Здравствуйте Александр II!
Паралельно с Вами я сейчас делаю такую же машину,есть пару вопросов как к профессионалу:
-Дело дошло до покраски,по всем имеющимся фотографиям делаю вывод,что реальный цвет самолёта(если делать не в камуфляже)не чисто серебристый.Он какой то ближе к серому,какая то смесь серебра,голубизны и серого.Какой в данной ситуации выход?Неужели придётся мешать несколько красок?Да и хочется сделать в листовом эффекте...Что посоветуете?
Исходя из имеющихся на нашем рынке красок-это полная палитра humblor и revel.Ещё нитра от звезды.С водоэмульсионными красками дела иметь не хочу...как то не понравились(быстро густеют и засоряют аэрограф...зубами не отгрызёшь).
-В комплекте нет декалей со звёздами и бортовыми номерами.Будете рисовать сами или есть какие то варианты.Комплект технички от бегемота я приобрел(улётная штука)а вот со звёздами проблемма...боюсь с моим опытом через трафареты красиво не нанесу.
спасибо.

----------


## Александр II

Я буду красить по той же технологии, что и реальные самолёты. Аллюминиевую пудру смешаю с лаком, и получается тот самый оттенок!!! Местами буду АКАН-ом. АКАН-ом буду подкрашивать панели для имитации листового эффекта.
ОЗ - попросил у друга. Спасибо REDCAT-у!!! С трафаретами у самого сложности.

------------
Александр.

----------


## БРАТИШКА

А что если попробовать деки от других самолётов...апример 48 масштаб более крупные модели...например АН-12,АН-26.По размеру вроде бы очень близко...Сам не мерял,но визуально вроде бы где то рядом.
И ещё...Когда покрасите можно фото с акцентом именно на те элементы листового эффекта которые нужно выделить другим цветом?
На мой взгляд там просматривается какая то закономерность в других оттенках цвета...Вот только не имею большого количества фото в разных ракурсах для того чтобы понять что надо выделить

----------


## Александр II

с раскраской - конечно выложу дет.фотки. сейчас модель тока задувается в аллюминий. как тока начну делать листовой эффект - буду сюда выкладывать фотки.
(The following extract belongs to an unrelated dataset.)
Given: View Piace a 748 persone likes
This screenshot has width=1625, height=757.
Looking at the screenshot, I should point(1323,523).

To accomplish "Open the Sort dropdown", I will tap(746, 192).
оз я думаю не такая уж и большая проблема подобрать.

-----------
Александр.

----------


## Александр II

Вот, начало окраски......

-----------
Александр.

----------


## Александр II

...

-----------
Александр.

----------


## БРАТИШКА

Ну вот и дождались...
То чего я боялся и не очень понимал.самолёт блестит и переливается неестественным серебром...Наверное матовый лак его преобразит...Но как получить голубоватый оттенок.

----------


## Александр II

Купите АКАН, и не мучайтесь. Номер "86004". Я модель сначала покрасил пудрой, и потом решил сверху ещё и АКАН-ом пройтись, вот и результат на фото!

----------
Александр.

----------


## БРАТИШКА

Было бы так просто.На форуме АКАН по какой то причине хвалят все...наверное класная штука.Да вот только нет его в Харьковской губернии.

----------


## Александр II

> Было бы так просто.На форуме АКАН по какой то причине хвалят все...наверное класная штука.Да вот только нет его в Харьковской губернии.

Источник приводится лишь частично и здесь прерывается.